How do I want to live this day? And that’s a really important question. Because for me, living gratefully inspires me to live out loud, my heart, my passions, my concerns. When I live ungratefully, I completely lose this day, Vicki, I lose this moment, I lose all of what’s available to us to make a difference. So for me, mortality, the truth of impermanence, all of those things invigorate my aliveness today, and that’s all that we have really, in the end. So I hold it close. I hold my knowing and my remembering and awareness of that very close, because it is a life force for me to stay close to death. And that’s why grief and gratefulness go so close together as well.
It’s beautiful. I know that like when my partner died, I felt the grief that I had never felt. And it just felt I almost I almost didn’t want it to go away. Because he was so close to the bone. Exactly. And then I had another romance and I, as I opened my heart, it was like grief was right there. It was, like, as soon as as soon as I love you, I know I will lose you to death or to like, misunderstanding, whatever. And so it’s like they’re so close together. And so grief is the evidence of how much you love.
Hallelujah. Do we have an Amen? I think that when you open the channel to the heart, you commit yourself to both grief and gratefulness. You commit yourself to love. Love is the commitment to all of it. And there is that recognition. Of course, it’s like the tenuousness that’s what makes everything so exquisite, and also so exquisitely painful, right in the moment and when we’re fully alive? Isn’t that what we feel when we’re most fully alive? That’s the kind of vulnerability that I’m committed to living inside of knowing that it’s the place where I’m connected with the greatest truth, which is the vastness of the heart, and the vastness of the grief at the same time.
Well, that seems to be a beautiful summation, just like every other summation. There’s something that you’d like to wrap this up with, or do you feel it has been said?

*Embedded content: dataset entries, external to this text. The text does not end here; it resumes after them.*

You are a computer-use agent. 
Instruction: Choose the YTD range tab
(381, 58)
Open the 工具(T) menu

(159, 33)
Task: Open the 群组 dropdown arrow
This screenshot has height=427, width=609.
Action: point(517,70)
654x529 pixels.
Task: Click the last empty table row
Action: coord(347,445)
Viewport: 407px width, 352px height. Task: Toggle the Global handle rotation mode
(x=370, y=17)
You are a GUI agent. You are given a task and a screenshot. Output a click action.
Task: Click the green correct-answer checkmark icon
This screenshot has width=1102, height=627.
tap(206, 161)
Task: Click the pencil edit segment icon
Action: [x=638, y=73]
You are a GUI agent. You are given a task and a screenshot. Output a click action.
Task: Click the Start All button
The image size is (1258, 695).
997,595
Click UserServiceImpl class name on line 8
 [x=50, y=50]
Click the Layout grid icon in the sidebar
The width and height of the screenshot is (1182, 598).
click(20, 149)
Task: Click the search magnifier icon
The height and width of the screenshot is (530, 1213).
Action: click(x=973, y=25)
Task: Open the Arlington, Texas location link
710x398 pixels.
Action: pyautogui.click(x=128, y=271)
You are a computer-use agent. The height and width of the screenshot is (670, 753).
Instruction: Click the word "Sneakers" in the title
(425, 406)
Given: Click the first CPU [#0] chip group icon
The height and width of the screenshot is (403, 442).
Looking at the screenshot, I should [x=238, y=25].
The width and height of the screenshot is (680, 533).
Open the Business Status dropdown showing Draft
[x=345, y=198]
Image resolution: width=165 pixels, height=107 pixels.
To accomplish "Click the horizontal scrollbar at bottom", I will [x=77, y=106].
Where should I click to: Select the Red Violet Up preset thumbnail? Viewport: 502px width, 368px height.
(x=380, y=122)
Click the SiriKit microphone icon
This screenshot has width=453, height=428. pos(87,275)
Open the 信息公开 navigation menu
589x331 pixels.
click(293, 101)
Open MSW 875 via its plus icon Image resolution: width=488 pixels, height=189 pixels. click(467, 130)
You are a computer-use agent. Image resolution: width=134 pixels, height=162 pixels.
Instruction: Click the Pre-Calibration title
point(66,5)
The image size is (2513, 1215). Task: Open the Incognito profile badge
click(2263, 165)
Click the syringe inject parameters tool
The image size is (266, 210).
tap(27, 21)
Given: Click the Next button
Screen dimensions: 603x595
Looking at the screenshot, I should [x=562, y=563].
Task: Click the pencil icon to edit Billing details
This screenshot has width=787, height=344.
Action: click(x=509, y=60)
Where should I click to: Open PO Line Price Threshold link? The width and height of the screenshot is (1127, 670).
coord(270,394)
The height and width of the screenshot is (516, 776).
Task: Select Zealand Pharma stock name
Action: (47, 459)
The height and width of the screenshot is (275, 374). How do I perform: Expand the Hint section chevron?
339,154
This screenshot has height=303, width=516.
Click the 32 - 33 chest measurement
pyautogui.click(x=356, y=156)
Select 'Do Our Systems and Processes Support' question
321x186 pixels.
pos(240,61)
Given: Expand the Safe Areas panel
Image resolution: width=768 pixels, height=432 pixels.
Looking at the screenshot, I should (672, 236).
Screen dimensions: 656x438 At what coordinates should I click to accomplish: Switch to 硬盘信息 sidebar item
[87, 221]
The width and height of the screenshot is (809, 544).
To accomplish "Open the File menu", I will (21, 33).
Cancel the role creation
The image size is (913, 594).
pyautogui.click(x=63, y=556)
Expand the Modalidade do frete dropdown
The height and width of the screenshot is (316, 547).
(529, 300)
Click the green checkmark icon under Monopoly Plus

I think it’s been said. I rarely feel that. But I think for what this is, in this moment, and for what is here, I think that I think it’s really worth no okay, so I’ll take it back. I think it’s worth the path of the exploration of what brings us most alive and what brings our hearts most to life. And letting ourselves get in the way of joy, putting joy in our way in other people’s way beauty wonder that which is enrapturing and awe-inspiring, because our souls, our hearts our cry outfor it, and it does not compromize our capacity for effective action. It might just fuel it.
Wow. This every single sentence has been a homily has been like an Instagram like, quote.
Bumper sticker baby
Bumper sticker, baby. This is so rich and I know how troubled so many people are. And I think that you have opened up a lot of ways to be in this world as it is. Yeah, and acceptance and acceptance and acceptance and acceptance and acceptance and joy. Enjoy. Enjoy, enjoy. So thank you so much, Kristi, for all of this.
It’s been a real pleasure. Thanks for having me on.